Cardiac Function Over Time

All available echocardiograms were reviewed from the medical records with regard to biventricular function. Both left- (LV) and right ventricular (RV) functions were divided into four categories, namely good function, mildly decreased function, moderately decreased function, and severely decreased function (Supplementary material online, Table S1).

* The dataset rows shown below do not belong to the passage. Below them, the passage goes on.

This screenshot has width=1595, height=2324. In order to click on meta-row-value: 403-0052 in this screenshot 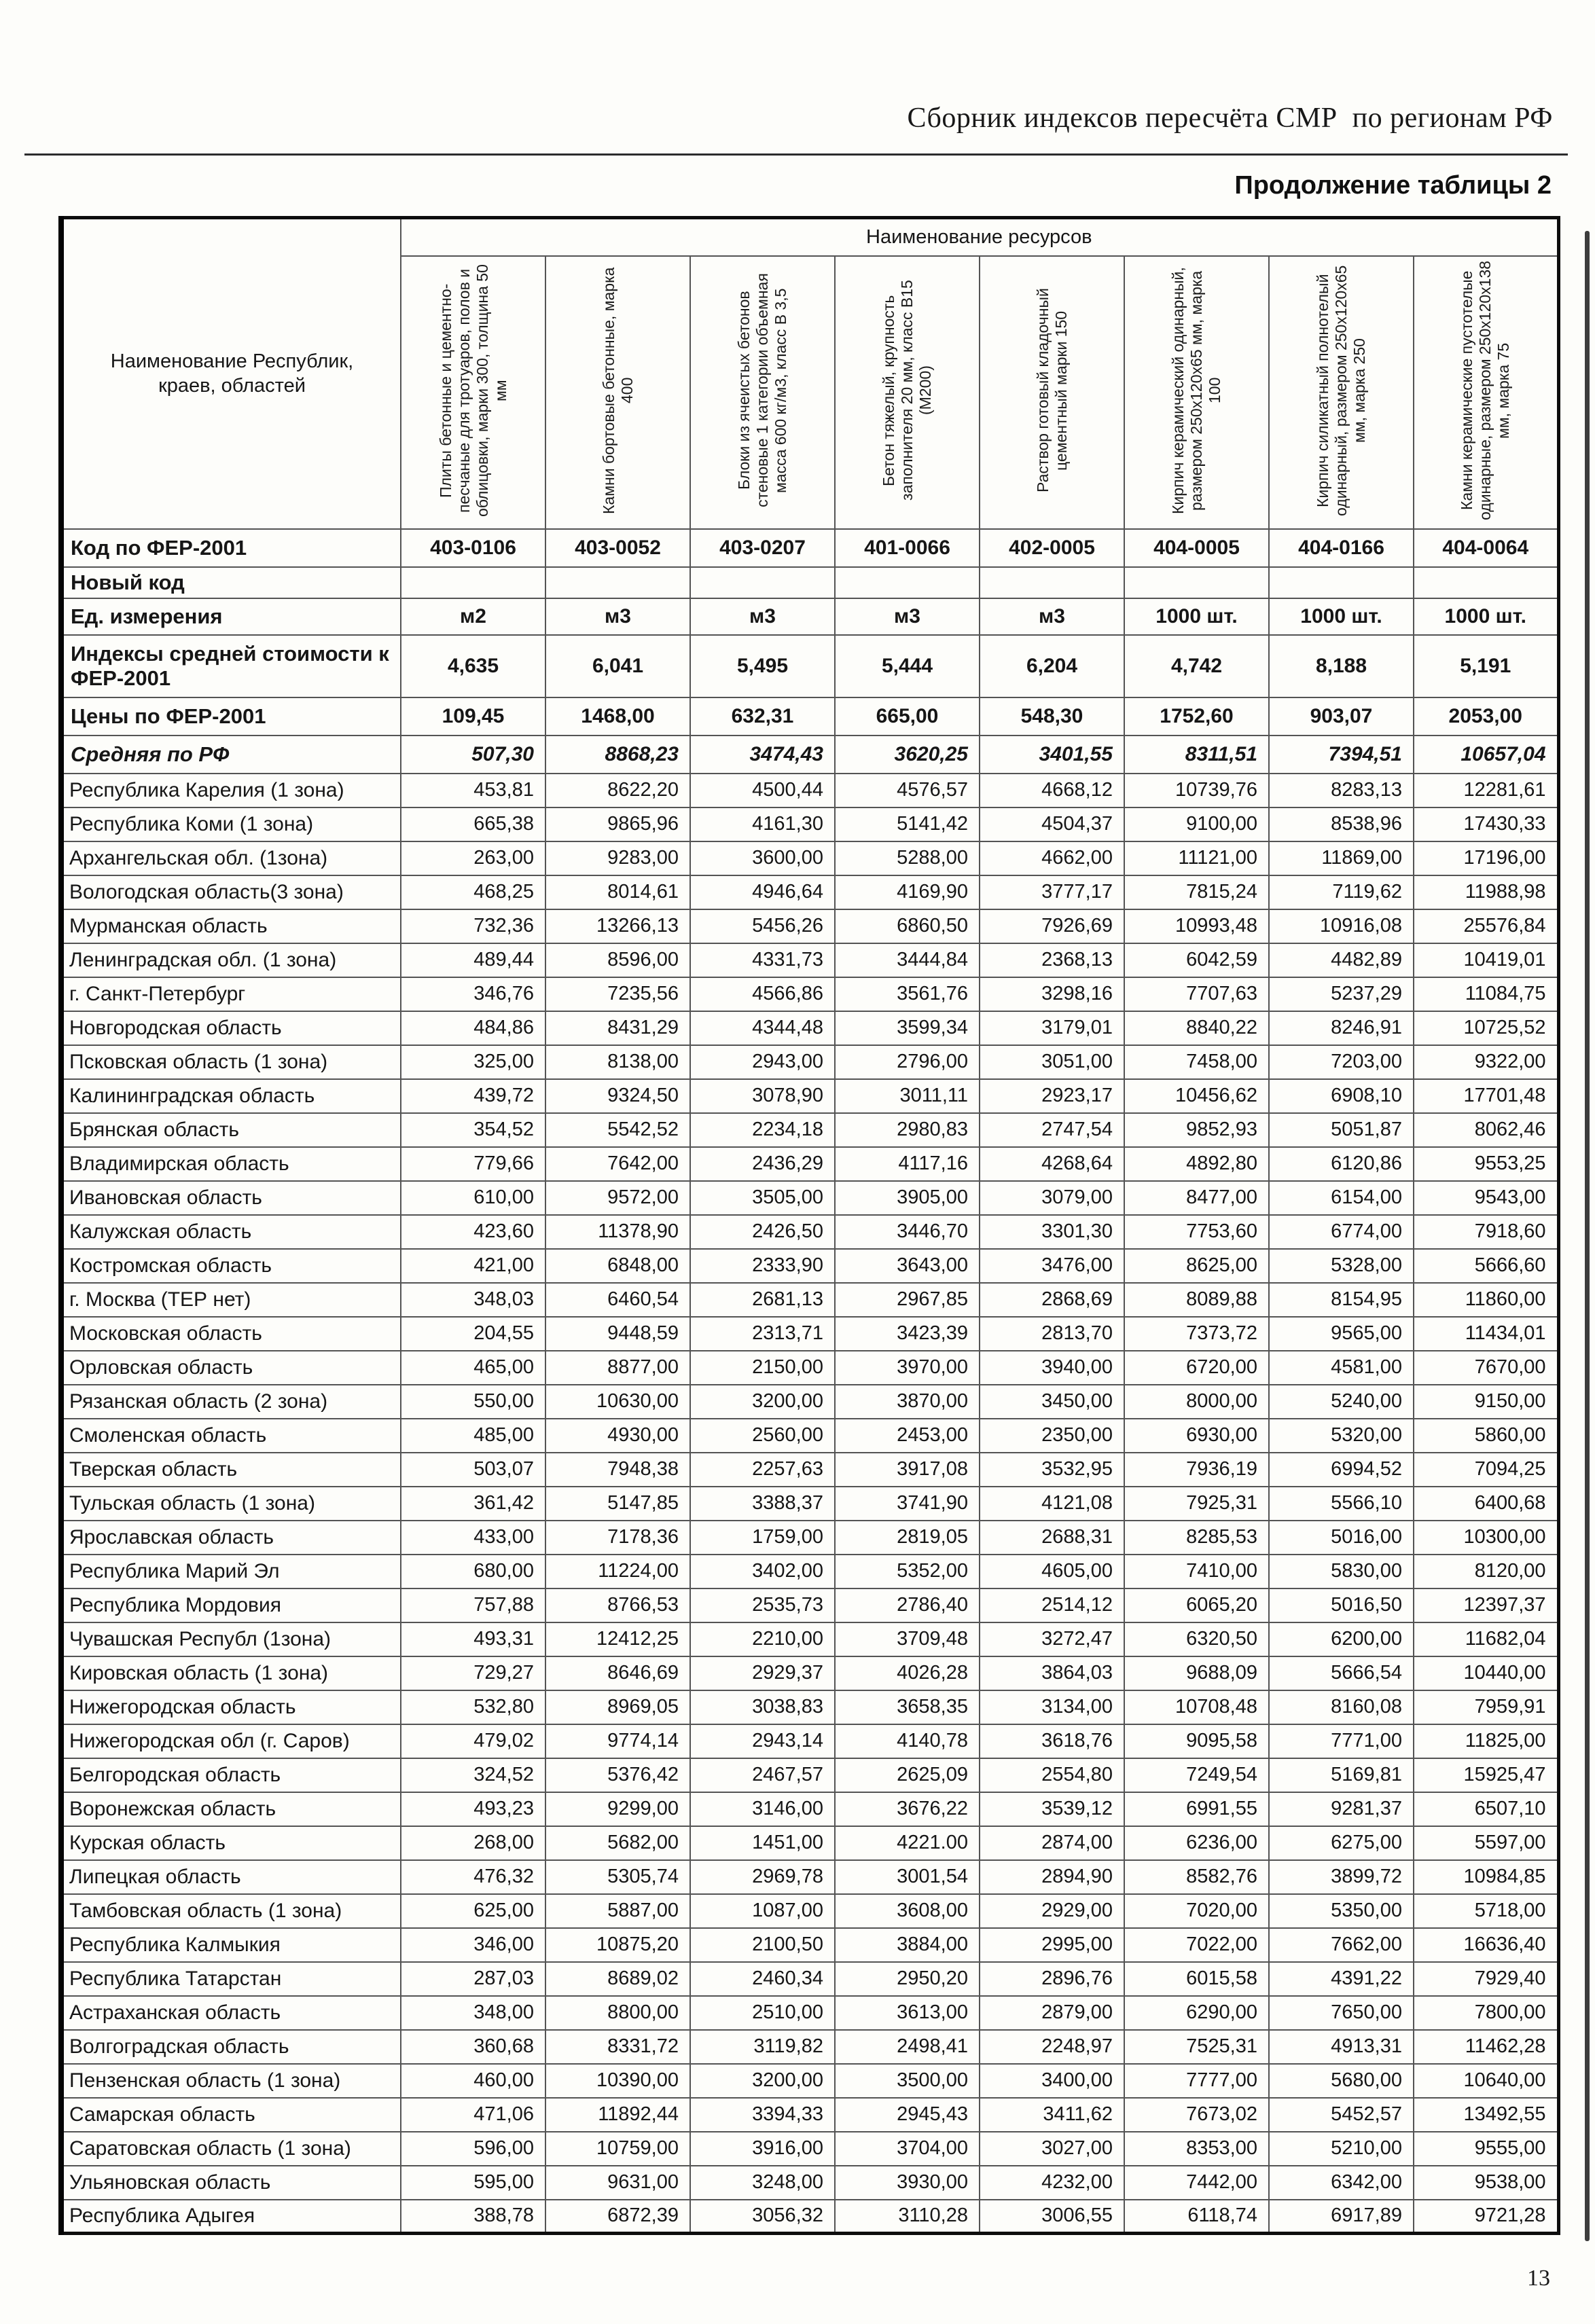, I will do `click(618, 548)`.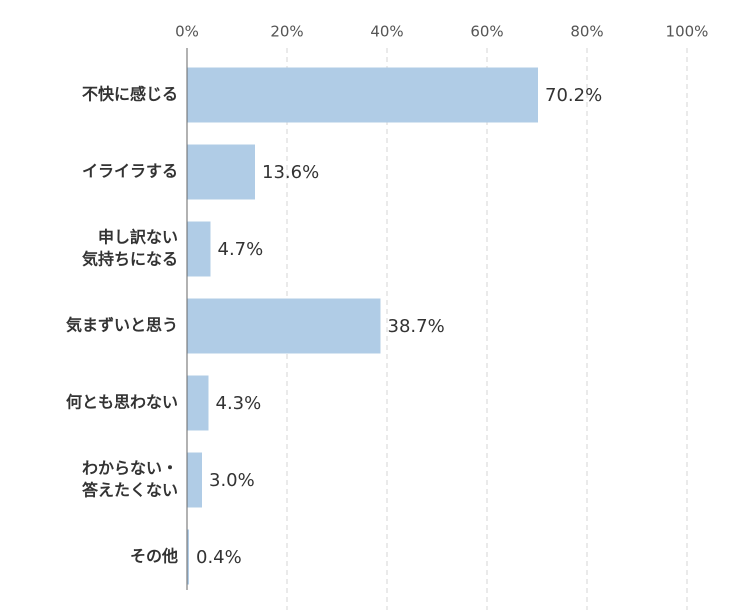 This screenshot has width=750, height=610. What do you see at coordinates (239, 404) in the screenshot?
I see `value-label: 4.3%` at bounding box center [239, 404].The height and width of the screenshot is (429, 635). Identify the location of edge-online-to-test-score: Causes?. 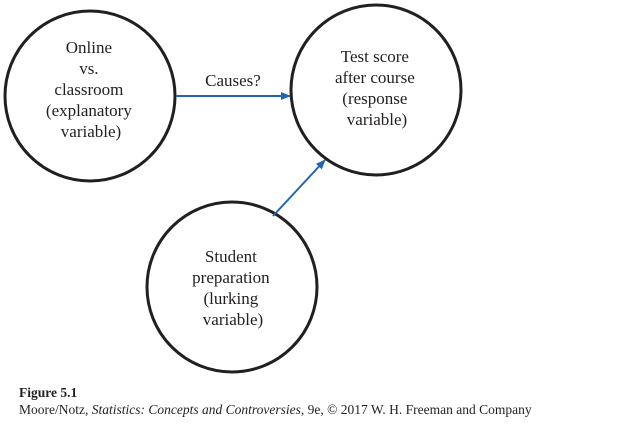
(234, 86). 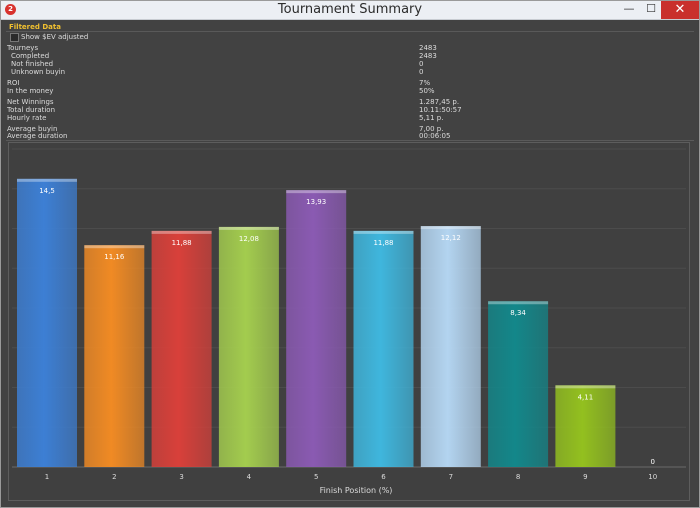 What do you see at coordinates (30, 91) in the screenshot?
I see `stat-label-in-the-money: In the money` at bounding box center [30, 91].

For comparison of cardiac function over time between patients with early and late diagnosis, at least one echocardiogram per year was selected, unless there were treatment changes. As CS may affect the RV, LV, or both, the ventricle with the greatest increase or decrease in function over time was selected for the analysis of change of cardiac function. If cardiac function remained stable, the function of the most severely affected ventricle was reported.

Statistical Analysis

Categorical variables are expressed as numbers and percentages (%) and compared using the Fisher's Exact test. Continuous variables are expressed as mean ± SD or median (IQR) and compared between groups using the Student's t-test or Mann–Whitney U test. Analysis was performed using IBM SPSS Version 25 (IBM Corporation, New York, USA) and Microsoft Excel (2016). A P-value ≤0.05 was considered significant.